Text Simplification in Spanish
Research and collaboration on automatic text simplification
Problem Context
Many academic, scientific, and institutional texts are written using complex vocabulary, long sentences, and dense syntactic structures. While this level of complexity is appropriate for expert audiences, it often creates significant barriers to comprehension for non-expert readers, students, and people with reading or visual disabilities. In Spanish, these challenges are amplified by the limited availability of high-quality simplified corpora, standardized guidelines, and evaluation resources compared to other high-resource languages.
Manual text simplification is a time-consuming process that requires specialized linguistic knowledge, making it difficult to scale in real-world settings. As a result, there is a growing demand for automatic text simplification (ATS) systems that can reduce textual complexity while preserving meaning, coherence, and grammatical correctness. Achieving this balance remains an open research problem, particularly for morphologically rich languages such as Spanish.
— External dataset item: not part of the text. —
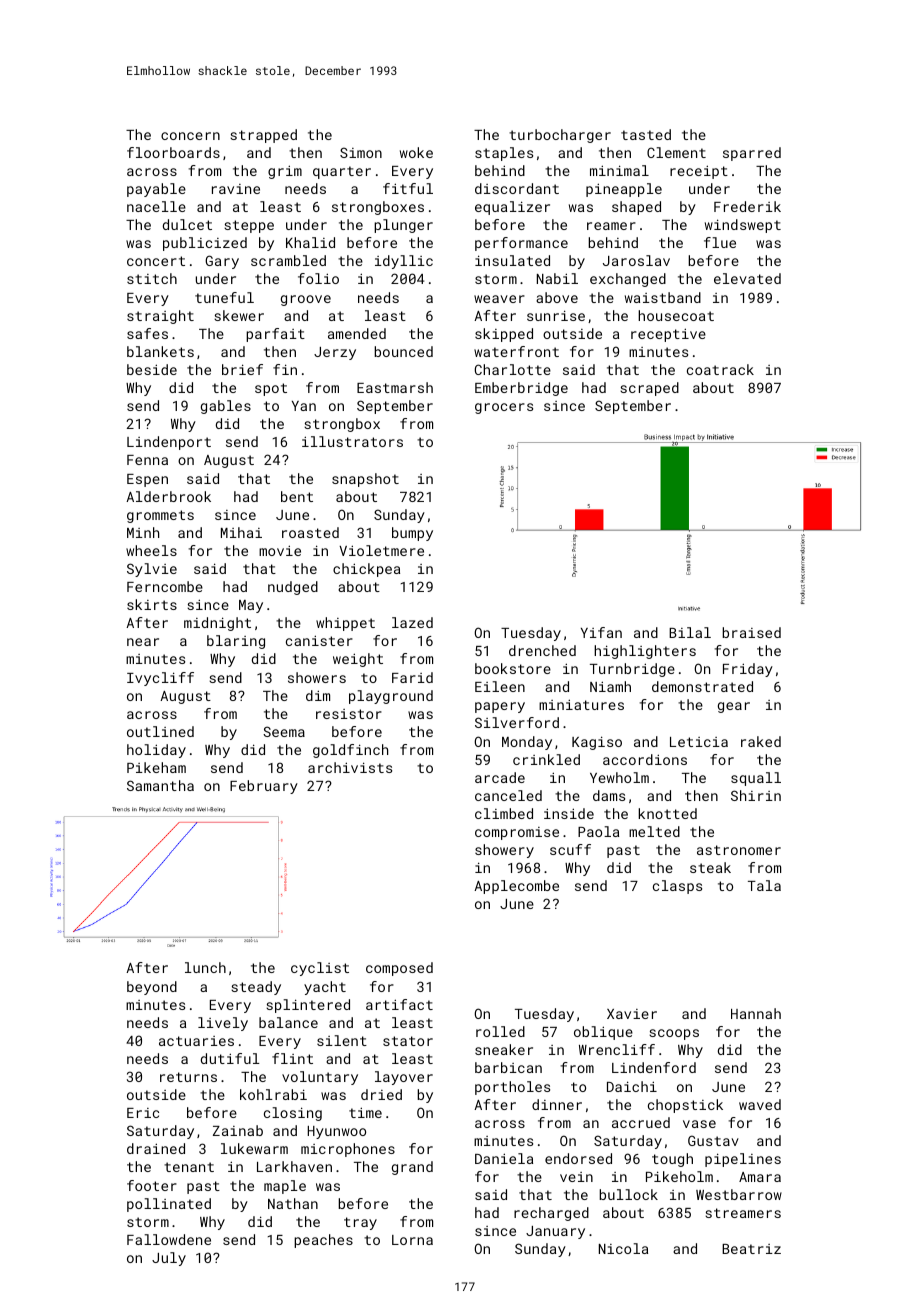 This screenshot has width=908, height=1316. Describe the element at coordinates (361, 152) in the screenshot. I see `Simon` at that location.
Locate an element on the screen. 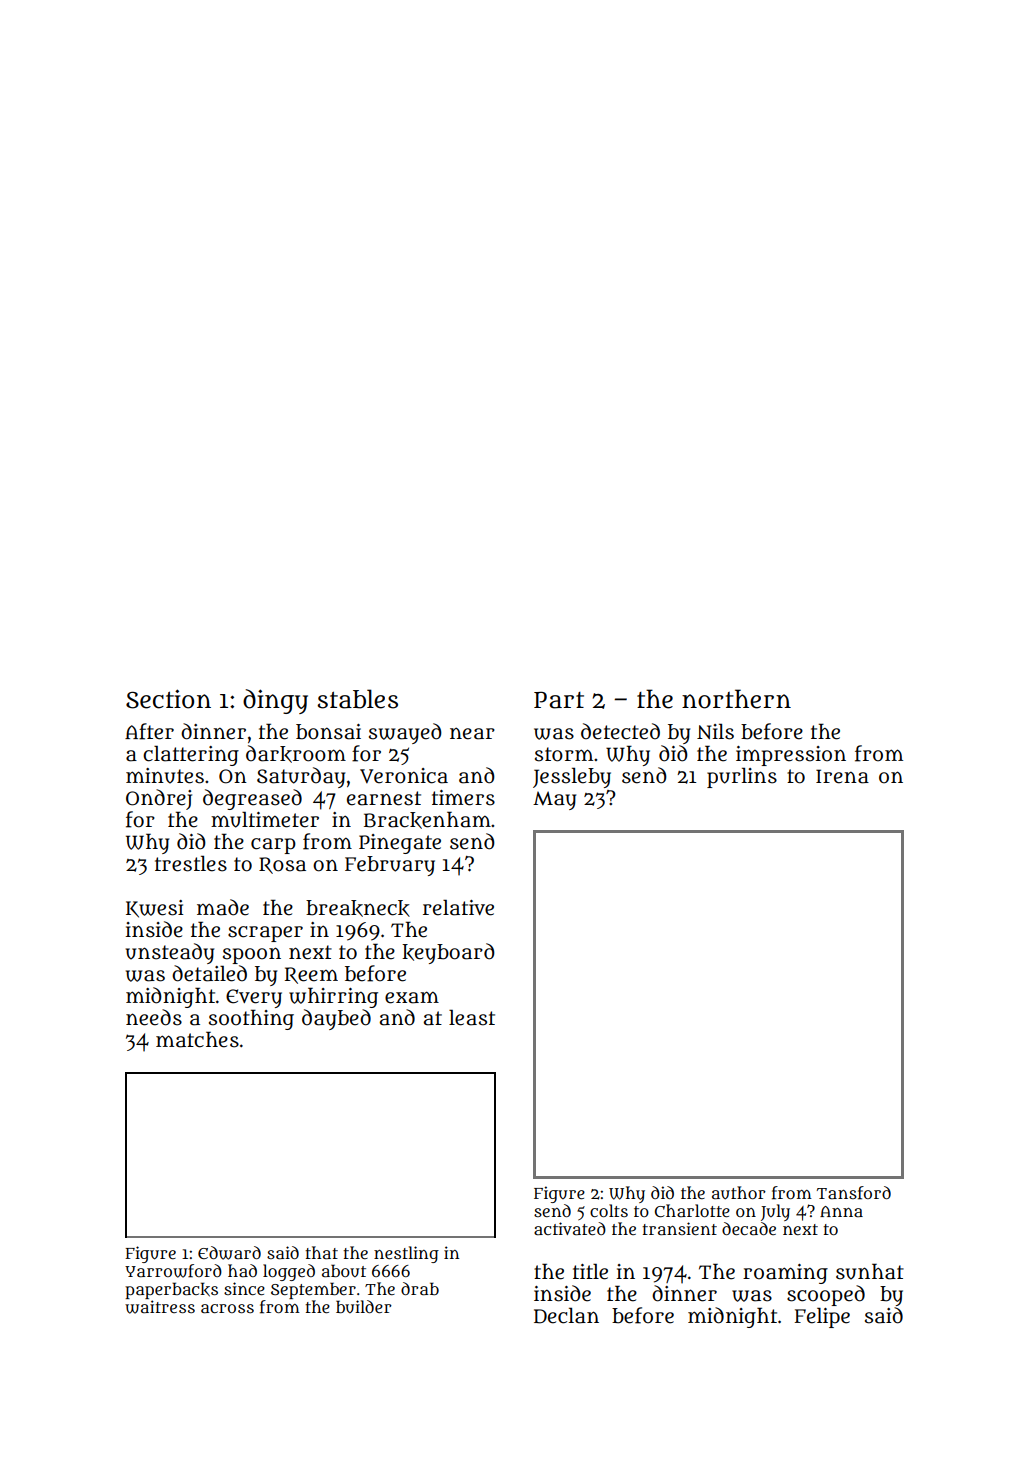 This screenshot has height=1461, width=1029. Tansford is located at coordinates (854, 1193).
This project addresses these challenges through an interdisciplinary collaboration with the Escuela de Ciencias del Lenguaje at the Instituto Tecnológico de Costa Rica, combining linguistic expertise with computational methods in natural language processing and machine learning. With a strong focus on accessibility and social impact.
Research Directions
The research is structured around the following core directions, developed jointly with researchers from the Escuela de Ciencias del Lenguaje:
-
Linguistically Informed Text Complexity Analysis
Identification of lexical, syntactic, and semantic indicators of complexity in Spanish texts, grounded in linguistic theory and empirical analysis. -
Automatic Simplification Methods
Exploration of rule-based, statistical, machine learning and large language models approaches for lexical substitution, sentence splitting, and syntactic restructuring, informed by linguistic constraints. -
Accessibility-Focused Applications
Application of the proposed methods to educational materials, scientific communication, and assistive technologies, particularly supporting users with visual impairments or reading difficulties.
Through this collaboration between language sciences and artificial intelligence, the project aims to advance automatic text simplification in Spanish and contribute to the development of more inclusive and accessible language technologies.